For this exercise, restate word for word only the lines from the one containing "This screenshot has width=639, height=519." through the last line below. Pictures do not get copied.

-*-*-

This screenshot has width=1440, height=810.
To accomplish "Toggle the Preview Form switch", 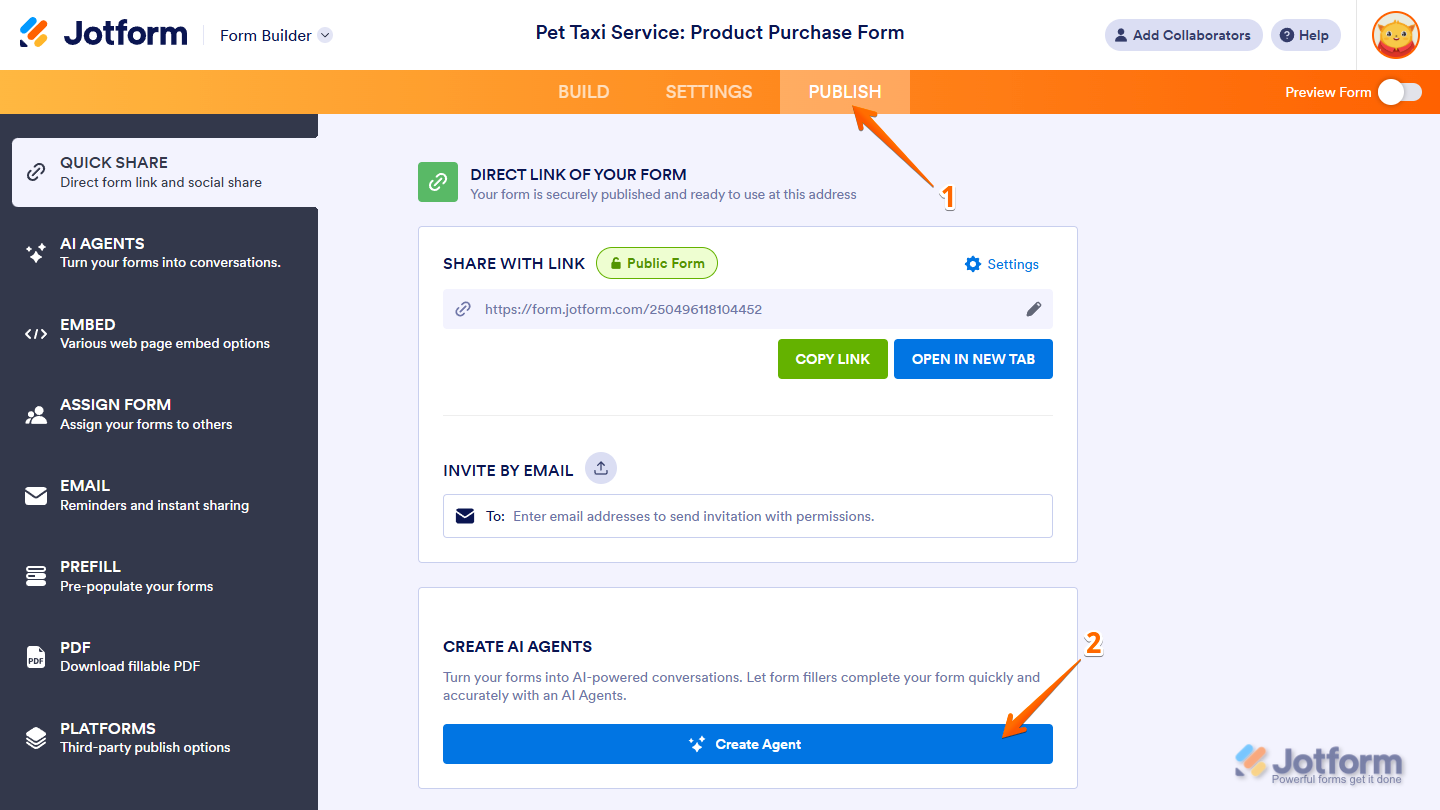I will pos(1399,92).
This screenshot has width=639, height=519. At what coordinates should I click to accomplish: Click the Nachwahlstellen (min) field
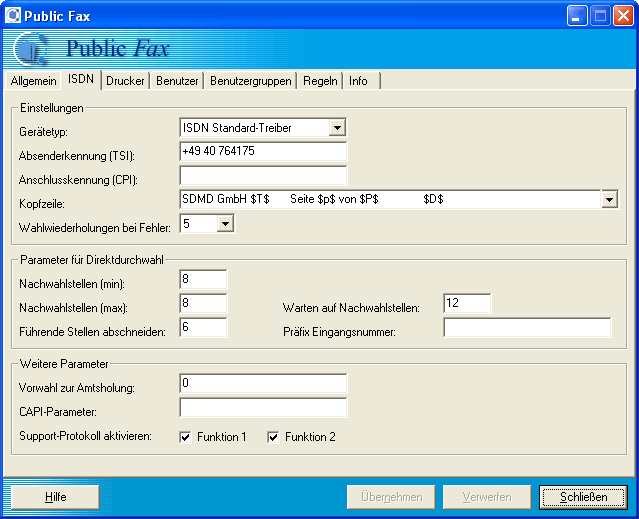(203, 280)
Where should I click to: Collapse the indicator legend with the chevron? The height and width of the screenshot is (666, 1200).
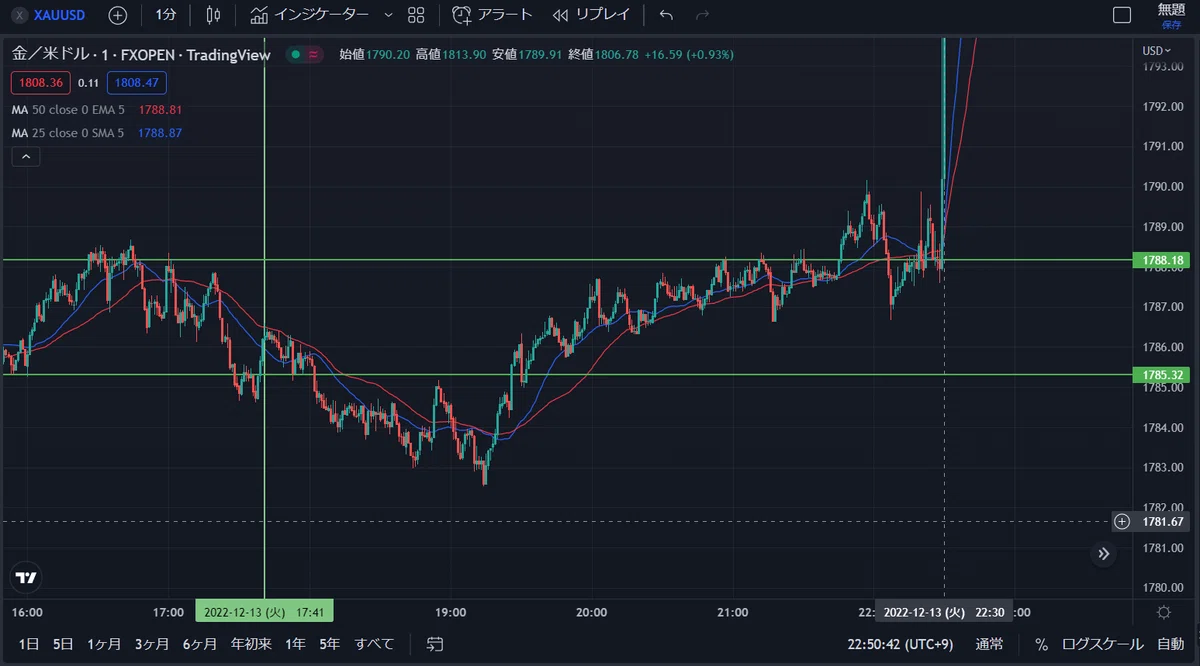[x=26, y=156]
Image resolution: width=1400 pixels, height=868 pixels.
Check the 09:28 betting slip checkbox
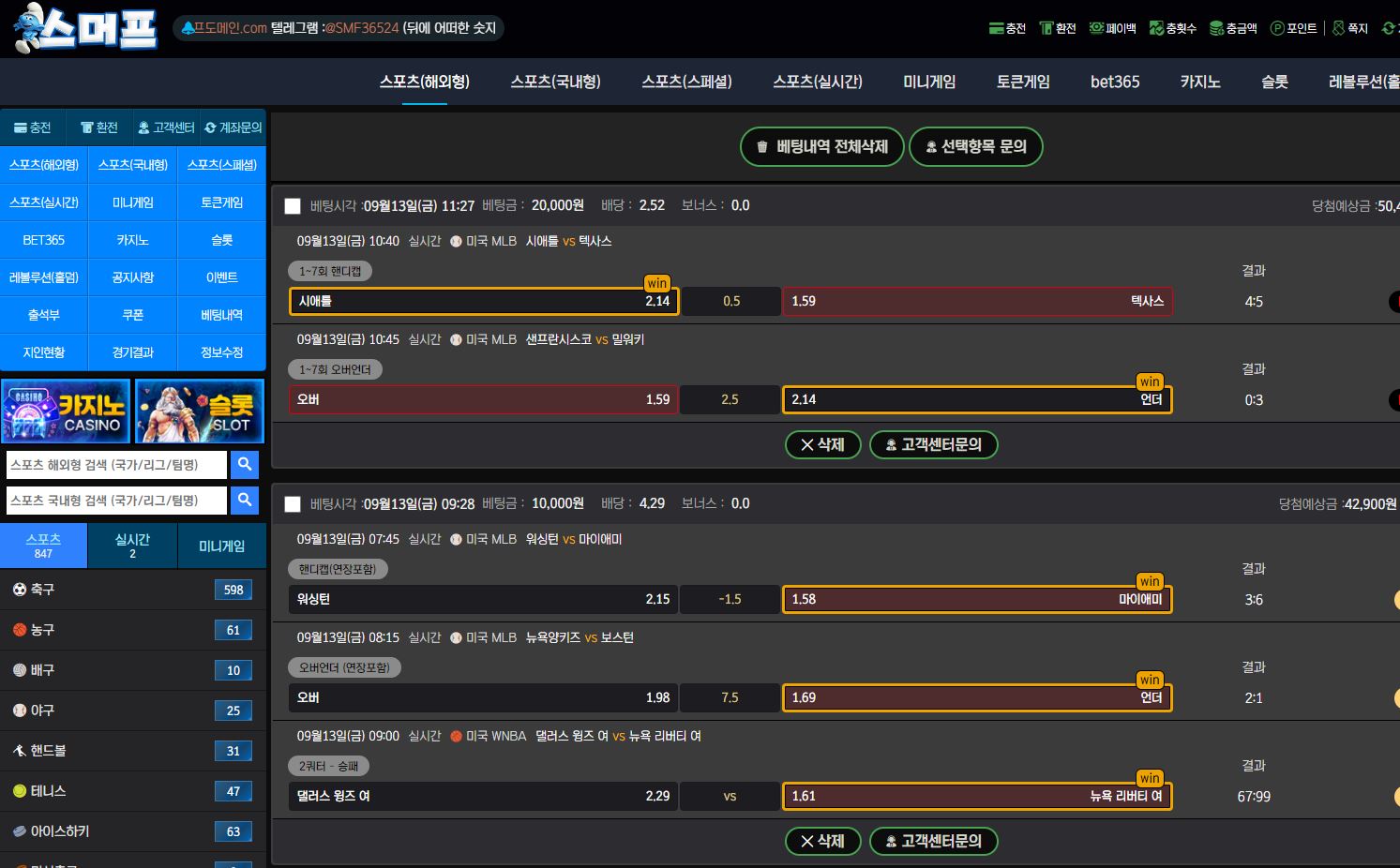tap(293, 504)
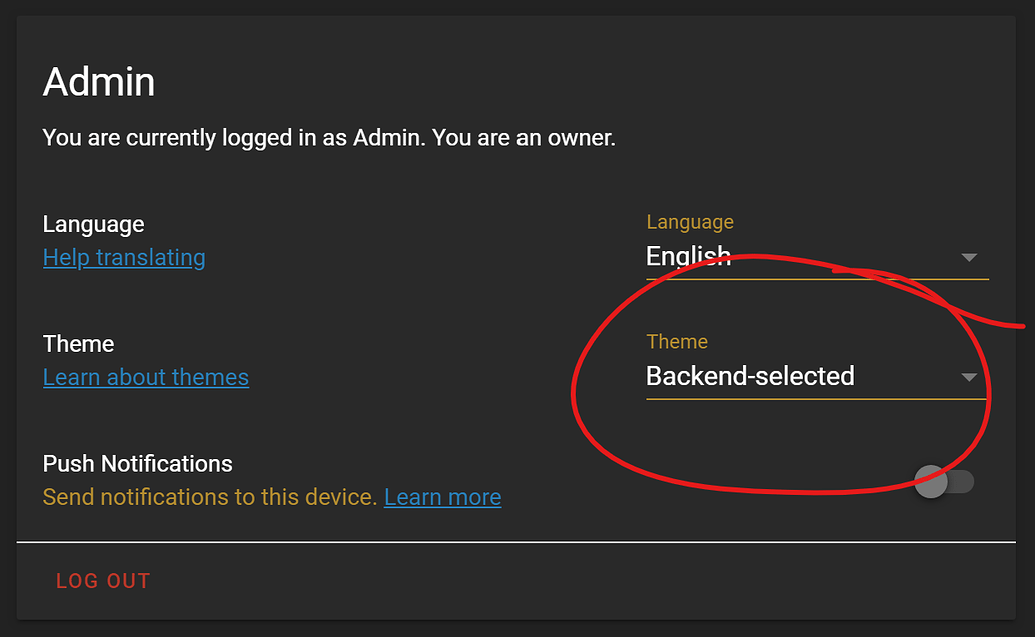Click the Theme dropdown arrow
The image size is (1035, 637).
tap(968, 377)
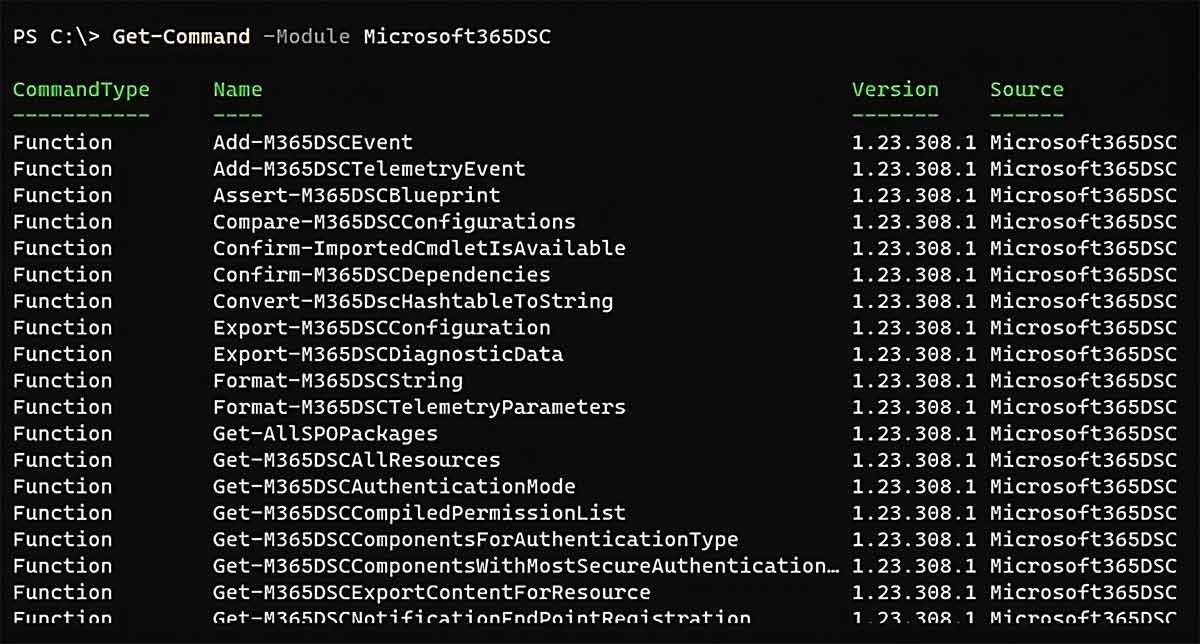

-*-*-

Output for this task
This screenshot has width=639, height=519. At what coordinates should I click to accomplish: Click the Nachwahlstellen (min) field
(203, 280)
Where should I click to: Collapse the indicator legend with the chevron? The height and width of the screenshot is (666, 1200).
[x=26, y=156]
Image resolution: width=1400 pixels, height=868 pixels.
Check the 09:28 betting slip checkbox
tap(293, 504)
Click the Theme dropdown arrow
The image size is (1035, 637).
tap(968, 377)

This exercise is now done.